The last review was conducted in 2009. Today, Moody’s released the report, which indicates ULM’s outlook is “stable.”
Graves said, “This report is a positive sign for the university. Despite the state budget cuts we have received lately, Moody’s affirms we are financially stable. The A2 rating indicates a low credit risk regarding the ability of the entity to meet financial obligations. The report highlights ULM’s improved operating performance in FY 2011 and its healthy overall financial position.”
ULM President Dr. Nick J. Bruno said, "Moody's positive review speaks volumes about our efficient operations at ULM. I applaud the efforts of our university staff in making this possible."
According to the report, ULM’s rating reflects various strengths:
- The university had better operating performance in FY 2011 than in prior years, with Moody's adjusted operating margin of 1.3 percent (compared to a prior three year average operating margin of negative 8.5 percent) and operating cash flow margin of 14.5 percent.
- Improved, although still limited, financial resources with expendable financial resources of $19.3 million (not adjusting for Other Post Employment Benefit, OPEB liability of $38.8 million) cushioning direct debt of $70.3 million, 0.27 times in FY 2011 up from 0.17 times in FY 2010.
- No additional near term borrowing plans and management intends to convert to fixed rate debt the entire portion of variable rate debt at the university ($65.4 million) in conjunction with the expiration of the university's swap agreement with Regions Bank in November 2012.
Also according to the report, ULM’s rating acknowledges various challenges:
- The university faced a mid-year reduction in state appropriations of almost $3 million in FY 2012 and expects higher reductions (possibly in excess of $5 million) in FY 2013.

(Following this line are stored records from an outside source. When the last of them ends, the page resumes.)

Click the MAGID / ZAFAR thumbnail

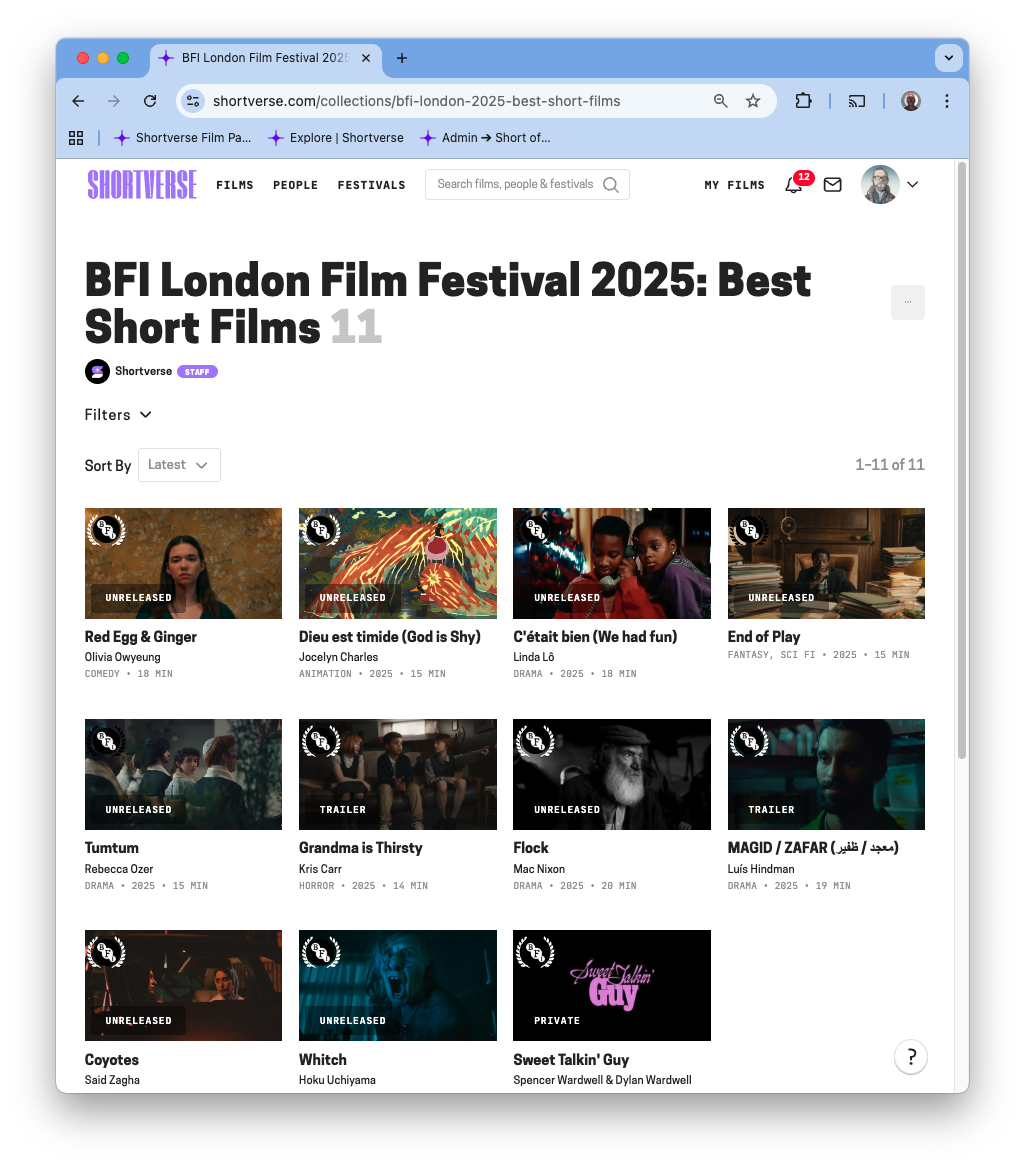tap(826, 774)
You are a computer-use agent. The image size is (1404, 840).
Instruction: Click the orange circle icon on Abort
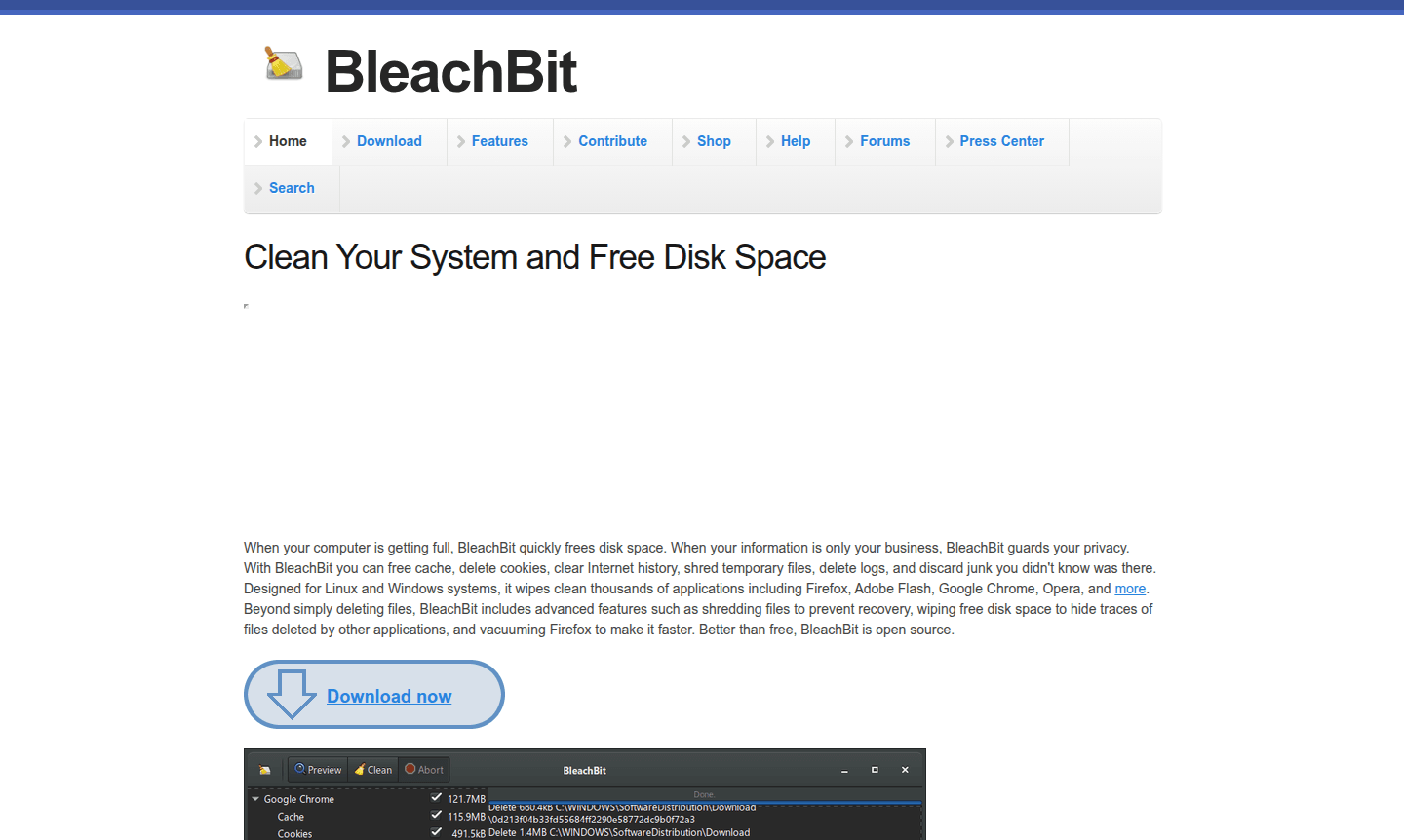point(410,769)
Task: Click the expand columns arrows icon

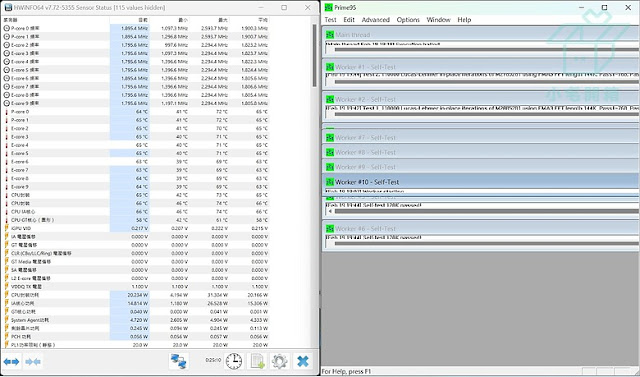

- Following two successive years of enrollment declines, fall 2011 headcount enrollment of 8,595 students fell short of the budgeted headcount of 8,801, although preliminary fall 2012 (FY 2013) numbers indicate healthier student demand.
- The university has a high age of plant of 14.9 years (as calculated by Moody's) indicating likelihood of future capital needs and limited ability to compete on the basis of facilities for students considering multiple universities.
- Substantial exposure to bank demand debt offset by plans to convert the debt to fixed rate later in calendar year 2012.